Particularly noteworthy in this is the House of Commons. Originally just the lower-ranking knights of England, this body began to include representatives of the cities, knighted or not, and by the 17th century represented the wealthier but non-noble classes. It was into this body that Puritans could be elected, and thus wield greater and greater power; it was this body that more regularly represented the shifting will of the English people, or at least some of them.

It is worth remembering that poverty was on the rise in England, in part because of the enclosure system. This began in the 1600s and yet oddly the book does not describe it until Ch. 19. "Enclosure" meant fencing off land that had previously been held in common, legally or tacitly. As a result, more and more non-landowning people had a hard time making ends meet. This impoverished class had no rights and was usually despised, leading to an era that both increased the power of the people but also held human life startlingly cheap.

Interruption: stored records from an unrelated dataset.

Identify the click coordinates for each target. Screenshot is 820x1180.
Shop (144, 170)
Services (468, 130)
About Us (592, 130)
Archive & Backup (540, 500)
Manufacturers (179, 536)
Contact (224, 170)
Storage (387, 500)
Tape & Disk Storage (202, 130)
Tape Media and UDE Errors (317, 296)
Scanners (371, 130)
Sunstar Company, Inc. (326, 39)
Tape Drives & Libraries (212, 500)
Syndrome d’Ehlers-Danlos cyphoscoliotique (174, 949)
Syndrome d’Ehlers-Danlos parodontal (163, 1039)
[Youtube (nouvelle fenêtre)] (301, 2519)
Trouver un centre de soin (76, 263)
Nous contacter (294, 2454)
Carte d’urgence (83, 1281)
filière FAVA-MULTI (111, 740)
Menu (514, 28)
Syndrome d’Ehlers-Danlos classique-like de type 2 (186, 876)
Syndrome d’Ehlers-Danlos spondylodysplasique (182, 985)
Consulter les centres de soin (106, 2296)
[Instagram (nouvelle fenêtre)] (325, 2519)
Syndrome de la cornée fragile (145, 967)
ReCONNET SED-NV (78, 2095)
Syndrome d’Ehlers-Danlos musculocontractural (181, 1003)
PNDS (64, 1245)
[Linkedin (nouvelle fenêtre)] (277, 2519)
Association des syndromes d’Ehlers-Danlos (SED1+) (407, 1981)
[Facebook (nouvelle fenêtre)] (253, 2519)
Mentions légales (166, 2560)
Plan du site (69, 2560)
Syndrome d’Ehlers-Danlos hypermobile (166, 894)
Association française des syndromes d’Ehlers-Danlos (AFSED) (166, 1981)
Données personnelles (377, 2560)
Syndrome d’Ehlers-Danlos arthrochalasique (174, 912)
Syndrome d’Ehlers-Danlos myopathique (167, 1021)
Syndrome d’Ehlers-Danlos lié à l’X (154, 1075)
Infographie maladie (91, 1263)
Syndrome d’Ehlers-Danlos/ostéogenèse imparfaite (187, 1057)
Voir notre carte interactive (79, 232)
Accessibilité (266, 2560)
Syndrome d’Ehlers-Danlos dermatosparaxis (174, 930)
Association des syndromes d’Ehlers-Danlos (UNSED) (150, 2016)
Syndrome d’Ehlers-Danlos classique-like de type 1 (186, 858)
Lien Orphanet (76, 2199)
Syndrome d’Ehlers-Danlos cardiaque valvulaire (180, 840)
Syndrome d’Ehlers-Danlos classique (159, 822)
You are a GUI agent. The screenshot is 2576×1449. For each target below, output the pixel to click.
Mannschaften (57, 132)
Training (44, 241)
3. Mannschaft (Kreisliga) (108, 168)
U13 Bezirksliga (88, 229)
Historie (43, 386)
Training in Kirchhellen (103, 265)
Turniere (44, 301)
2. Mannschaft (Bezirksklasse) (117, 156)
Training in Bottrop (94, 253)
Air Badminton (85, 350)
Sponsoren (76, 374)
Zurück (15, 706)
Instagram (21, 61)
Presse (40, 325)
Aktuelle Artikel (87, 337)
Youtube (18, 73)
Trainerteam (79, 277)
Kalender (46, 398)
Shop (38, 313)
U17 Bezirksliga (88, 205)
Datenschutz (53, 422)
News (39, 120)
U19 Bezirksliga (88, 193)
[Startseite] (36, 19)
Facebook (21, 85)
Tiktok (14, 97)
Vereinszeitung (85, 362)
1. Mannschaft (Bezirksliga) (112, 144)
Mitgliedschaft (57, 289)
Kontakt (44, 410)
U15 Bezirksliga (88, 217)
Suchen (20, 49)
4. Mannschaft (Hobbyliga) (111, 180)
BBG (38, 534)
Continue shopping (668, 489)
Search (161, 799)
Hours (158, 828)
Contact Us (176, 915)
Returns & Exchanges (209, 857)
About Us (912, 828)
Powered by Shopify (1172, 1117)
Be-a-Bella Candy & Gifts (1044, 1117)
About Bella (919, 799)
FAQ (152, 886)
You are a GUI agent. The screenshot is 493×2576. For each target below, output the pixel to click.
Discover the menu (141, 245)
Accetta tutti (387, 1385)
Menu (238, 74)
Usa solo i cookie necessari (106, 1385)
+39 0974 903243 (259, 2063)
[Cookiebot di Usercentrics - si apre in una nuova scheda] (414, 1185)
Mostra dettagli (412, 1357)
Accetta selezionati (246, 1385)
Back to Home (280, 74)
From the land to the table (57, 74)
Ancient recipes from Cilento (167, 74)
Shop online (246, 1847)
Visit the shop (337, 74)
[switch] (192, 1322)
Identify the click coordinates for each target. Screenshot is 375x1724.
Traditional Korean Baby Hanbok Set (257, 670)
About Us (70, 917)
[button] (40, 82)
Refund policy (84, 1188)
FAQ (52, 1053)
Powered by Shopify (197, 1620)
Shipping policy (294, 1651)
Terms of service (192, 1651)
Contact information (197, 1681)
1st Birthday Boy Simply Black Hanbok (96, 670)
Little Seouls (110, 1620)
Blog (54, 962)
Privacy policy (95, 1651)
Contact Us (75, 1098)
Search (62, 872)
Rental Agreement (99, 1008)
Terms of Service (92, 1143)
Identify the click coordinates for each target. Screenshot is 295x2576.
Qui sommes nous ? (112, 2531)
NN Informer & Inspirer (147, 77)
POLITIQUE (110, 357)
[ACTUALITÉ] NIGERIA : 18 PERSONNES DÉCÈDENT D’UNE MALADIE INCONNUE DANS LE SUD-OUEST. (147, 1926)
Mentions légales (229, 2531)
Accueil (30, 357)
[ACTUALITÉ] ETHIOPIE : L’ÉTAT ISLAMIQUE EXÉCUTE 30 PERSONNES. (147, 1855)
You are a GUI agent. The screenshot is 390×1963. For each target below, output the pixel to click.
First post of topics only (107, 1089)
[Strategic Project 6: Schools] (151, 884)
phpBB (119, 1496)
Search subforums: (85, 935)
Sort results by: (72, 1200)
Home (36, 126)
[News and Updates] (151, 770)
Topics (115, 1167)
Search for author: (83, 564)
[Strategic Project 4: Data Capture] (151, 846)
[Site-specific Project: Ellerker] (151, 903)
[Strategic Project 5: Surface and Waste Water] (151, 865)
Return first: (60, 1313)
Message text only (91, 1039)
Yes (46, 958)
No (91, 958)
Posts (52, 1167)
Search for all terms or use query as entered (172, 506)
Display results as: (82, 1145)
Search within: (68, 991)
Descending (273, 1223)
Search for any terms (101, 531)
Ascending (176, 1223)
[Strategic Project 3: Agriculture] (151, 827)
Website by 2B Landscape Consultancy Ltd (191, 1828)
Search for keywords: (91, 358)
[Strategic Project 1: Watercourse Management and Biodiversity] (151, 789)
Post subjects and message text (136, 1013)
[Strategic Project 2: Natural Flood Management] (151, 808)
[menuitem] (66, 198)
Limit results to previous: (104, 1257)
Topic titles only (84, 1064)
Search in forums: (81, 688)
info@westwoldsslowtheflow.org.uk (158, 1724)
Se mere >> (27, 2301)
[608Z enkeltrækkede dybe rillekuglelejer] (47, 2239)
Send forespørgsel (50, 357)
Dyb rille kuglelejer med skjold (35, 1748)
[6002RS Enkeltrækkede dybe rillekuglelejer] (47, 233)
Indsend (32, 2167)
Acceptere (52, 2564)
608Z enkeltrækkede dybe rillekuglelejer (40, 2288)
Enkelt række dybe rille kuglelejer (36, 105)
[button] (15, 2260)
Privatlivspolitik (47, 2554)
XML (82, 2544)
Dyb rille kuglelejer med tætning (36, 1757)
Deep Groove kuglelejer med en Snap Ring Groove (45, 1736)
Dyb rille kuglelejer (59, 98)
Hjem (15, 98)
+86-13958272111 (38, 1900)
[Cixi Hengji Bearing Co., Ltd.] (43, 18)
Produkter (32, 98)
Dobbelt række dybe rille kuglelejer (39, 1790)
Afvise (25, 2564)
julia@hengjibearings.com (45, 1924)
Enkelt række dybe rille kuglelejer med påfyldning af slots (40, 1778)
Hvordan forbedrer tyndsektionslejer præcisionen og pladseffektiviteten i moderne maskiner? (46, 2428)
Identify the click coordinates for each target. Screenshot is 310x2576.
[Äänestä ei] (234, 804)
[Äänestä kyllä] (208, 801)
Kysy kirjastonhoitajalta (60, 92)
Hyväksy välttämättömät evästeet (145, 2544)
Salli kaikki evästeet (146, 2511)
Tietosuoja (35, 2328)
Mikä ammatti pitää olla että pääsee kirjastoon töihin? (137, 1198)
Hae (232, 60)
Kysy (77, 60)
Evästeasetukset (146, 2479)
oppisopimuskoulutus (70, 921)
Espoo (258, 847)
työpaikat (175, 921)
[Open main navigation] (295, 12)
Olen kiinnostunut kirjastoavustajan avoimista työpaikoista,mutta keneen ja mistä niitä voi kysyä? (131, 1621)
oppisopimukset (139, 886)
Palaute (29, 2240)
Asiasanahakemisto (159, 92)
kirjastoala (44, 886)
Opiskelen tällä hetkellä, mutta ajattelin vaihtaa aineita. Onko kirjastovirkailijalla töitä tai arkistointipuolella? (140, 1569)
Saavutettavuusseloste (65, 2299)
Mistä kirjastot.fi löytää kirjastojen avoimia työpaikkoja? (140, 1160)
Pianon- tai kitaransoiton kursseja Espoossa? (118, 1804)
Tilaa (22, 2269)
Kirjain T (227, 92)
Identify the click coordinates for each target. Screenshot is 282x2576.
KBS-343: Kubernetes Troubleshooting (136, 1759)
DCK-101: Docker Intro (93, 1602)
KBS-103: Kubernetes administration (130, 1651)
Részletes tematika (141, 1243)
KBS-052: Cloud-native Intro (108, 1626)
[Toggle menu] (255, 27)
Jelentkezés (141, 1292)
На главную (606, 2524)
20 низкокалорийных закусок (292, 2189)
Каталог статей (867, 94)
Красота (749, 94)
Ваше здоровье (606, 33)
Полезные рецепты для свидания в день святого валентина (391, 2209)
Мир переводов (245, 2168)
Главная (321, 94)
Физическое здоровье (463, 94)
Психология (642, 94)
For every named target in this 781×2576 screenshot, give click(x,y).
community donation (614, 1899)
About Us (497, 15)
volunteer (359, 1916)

Clearly the most important Parliament of this era was the Long Parliament, which was summoned into being by Charles I and wound up beheading him. While it was called by Charles and indeed many of its members stayed loyal to him, the Long Parliament was always somewhat hostile and prepared to deal with him, declaring that they had to meet at least every three years, that only they could decide when it would be dissolved, and abolishing Star Chamber justice within months of being formed. The decisive step was outright rebelling against Charles — but Parliament had, in fact, deposed a king or two before. The real precedent was taking over the country and ruling, not just swapping one king for another. Of course there had been republics in the past. But that act of setting itself up as the government of England, not merely as an adjunct to the crown, was decisive. Parliament has in essence been the prime power in Britain ever since. (With the House of Lords and Queen Elizabeth II surrendering all but the most ceremonial rights in the last decade or two, Britain is now essentially a republic in all but name, ruled by the House of Commons alone — quite the rise to power for a body once only the occasional junior partners to the House of Lords.)

But the swords at Runymede had their darker reflection here, as well. The Long Parliament was purged on Cromwell's orders, and later Cromwell simply locked them out: "I say you are no Parliament," he said, and because the army followed him, they weren't. What the army could disband, it could also restore, and General George Monck called the Long Parliament back into session twenty years after it was first formed so that it could vote to dissolve itself. Then Monck went a step further and restored not only Parliament but the monarchy itself.

Since then, however, Parliament has had the upper hand in most matters. It could depose James II and install William and Mary, then later George I. And while both George I and II (used to the Continental style of absolute monarchy) were occasionally frustrated and baffled by it, they knew that Parliament had called them in and that Parliament could drive them out. Robert Walpole became the most powerful man in Britain not because of birth or military might, but because he was elected.